2nd UK poisoning suspect identified as ‘Russian doctor’
LONDON: Investigative group Bellingcat has identified the second suspect in the poisoning of former Russian spy Sergei Skripal as a doctor employed by Moscow’s GRU military intelligence service.
The Kremlin has rejected past charges about its involvement in the case as fabrications aimed at discrediting Russia. Yet analysts will read Bellingcat’s latest publication for more clues into the alleged workings of a Russian spy agency at the centre of several international disputes.
“We have now identified ‘Alexander Petrov’ to be in fact Dr. Alexander Yevgenyevich Mishkin, a trained military doctor in the employ of the GRU,” the British-based group said in a report published on its website on Monday.
Skripal and his daughter Yulia were poisoned by a Sovietdesigned chemical agent called Novichok in the English town of Salisbury in March.
Britain accuses the Russian government of trying to kill Skripal in retribution for his ongoing work with European intelligence agencies.

**Dataset extract**
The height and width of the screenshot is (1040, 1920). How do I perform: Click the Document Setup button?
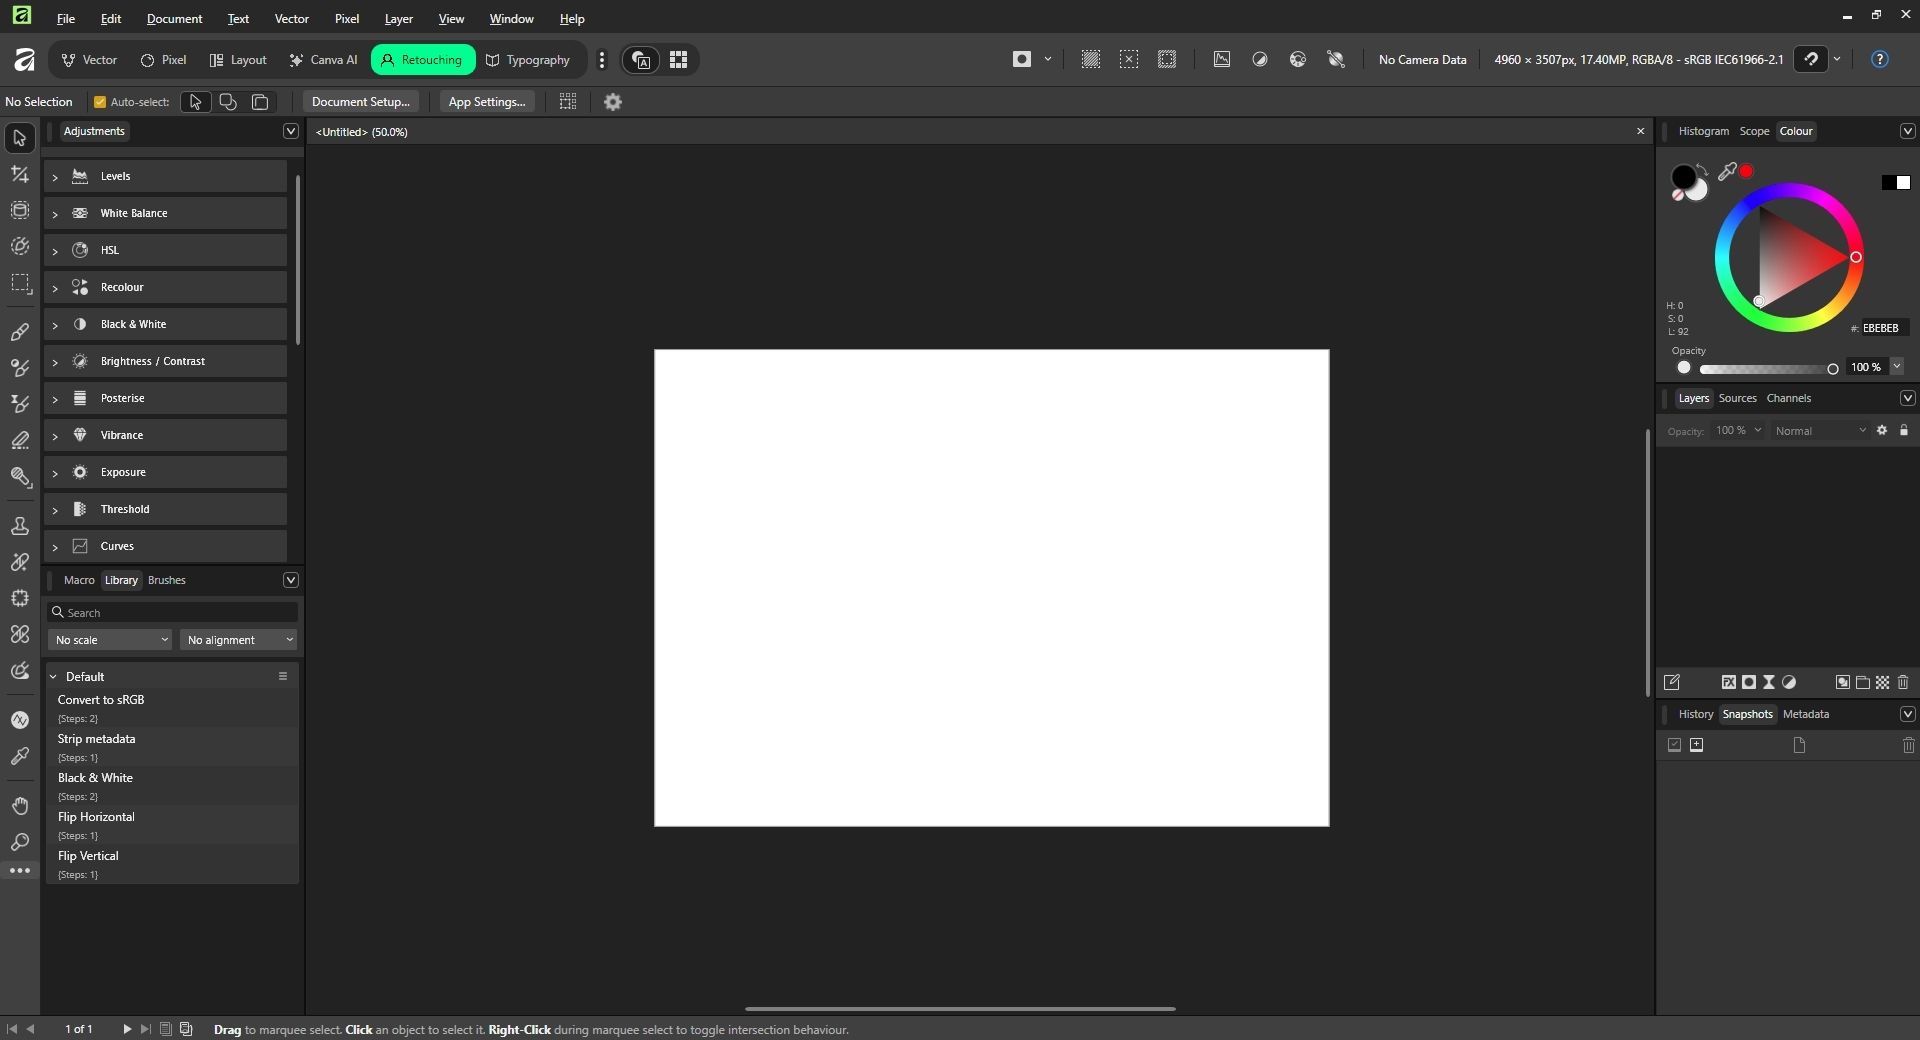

**Brief**
Reproduce the entire news article on the second suspect in the Skripal poisoning, word for word.

**Correct output**
2nd UK poisoning suspect identified as ‘Russian doctor’
LONDON: Investigative group Bellingcat has identified the second suspect in the poisoning of former Russian spy Sergei Skripal as a doctor employed by Moscow’s GRU military intelligence service.
The Kremlin has rejected past charges about its involvement in the case as fabrications aimed at discrediting Russia. Yet analysts will read Bellingcat’s latest publication for more clues into the alleged workings of a Russian spy agency at the centre of several international disputes.
“We have now identified ‘Alexander Petrov’ to be in fact Dr. Alexander Yevgenyevich Mishkin, a trained military doctor in the employ of the GRU,” the British-based group said in a report published on its website on Monday.
Skripal and his daughter Yulia were poisoned by a Sovietdesigned chemical agent called Novichok in the English town of Salisbury in March.
Britain accuses the Russian government of trying to kill Skripal in retribution for his ongoing work with European intelligence agencies.